過去から現代への障がい観の変遷:ICIDHからICFへの進化 Part2

凸凹村管理人

パート1では共生社会の構築と社会的意識の変化について学びました。パート2ではICIDHからICFへの進化を学んでいきましょう。国連や世界保健機関は、世界中の人々が健康的で文化的な生活を送るための基準として、国際分類ファミリーを制定してきました。

障がいを3つのレベルで考えていた

国連や世界保健機関は、世界中の人々がどこに暮らしていても健康的で文化的な生活ができるように、さまざまな国際共通の分類を作ってきました。このような分類は「国際分類ファミリー」として知られています。

障がいを捉えるには、従来の病気の分類であるICD(International Classification of Diseases)だけでは不十分であるとの認識から、1980年にICIDHとして知られる国際障がい分類が制定されました。これは、障がいについても国際的な分類や基準を改めて考える必要性から生まれたものです。

ICIDHは、障がいを3つのレベルで考えました。具体的には、疾病や変調が「機能障がい」を生じさせ、それが「能力障がい」を生じさせ、さらに「社会的不利」が生じるという考え方です。

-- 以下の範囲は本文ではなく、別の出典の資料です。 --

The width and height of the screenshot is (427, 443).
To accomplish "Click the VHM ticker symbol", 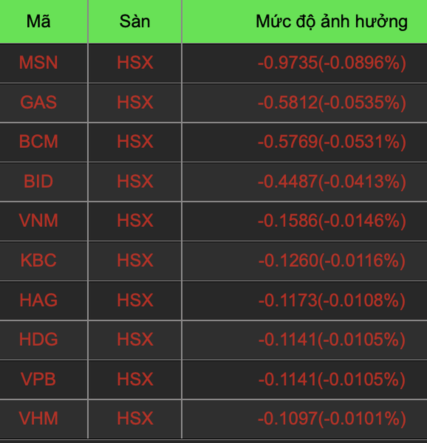I will (39, 418).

これらのレベルを矢印で示して、障がいの流れを構造的に考えました。

障がい者対応の基本として広く受け入れられた

ICIDHで提唱された疾病や変調から起こる「機能障がい」、「能力障がい」、「社会的不利」の3つのレベルを合わせた全体が「障がい」とされ、この考え方が障がい者対応の基本として広く受け入れられました。この概念は、障がいを構造的に理解するための枠組みとして世界各国で翻訳され、さまざまな場面で使用されるようになり、やがて国際分類系の一部として定着しました。

批判的な声が上がるようになった

しかし、この考え方が広まるにつれて、「障がいそのものをマイナス的に捉えている」という批判や、「一方的な矢印だけではない」という意見が出るようになりました。

ICIDHへの障がい者自身からの批判として、「病気や障がいが悪いことと捉えられている」という意見が提起されました。また、左から右へと一方向的な矢印で書かれたこともあり、「ある病気になれば必ず機能障がいが起こり、必ず能力障がいを招いて、社会的不利が生じる、という運命論ではないか」という批判もありました。

実際のICIDHは、逆方向の影響もあると考えていたものの、中途障がいから社会復帰というリハビリテーションの一般的な流れをイメージしたことから、この誤解を広めたとされます。

WHO総会で国際障がい分類改定版が満場一致で承認

その後、1990年頃から改訂の動きが出てきて、2001年5月22日にジュネーブのWHO総会で国際障がい分類改定版が満場一致で承認されました。これが、ICF(International Classification of Functioning, Disability and Health)の概念と呼ばれるものです。

ICF(International Classification of Functioning, Disability and Health)は、従来の障がいや障がい者に関する基本的な視点を根底から覆す概念として生まれました。ICFは、人間を生活する主体として捉え直すことを目指しています。

これは、障がいを「障がいのある人」と「障がいのない人」という二元論的な考え方ではなく、すべての人を「生活をする主体」として考えることを提唱しています。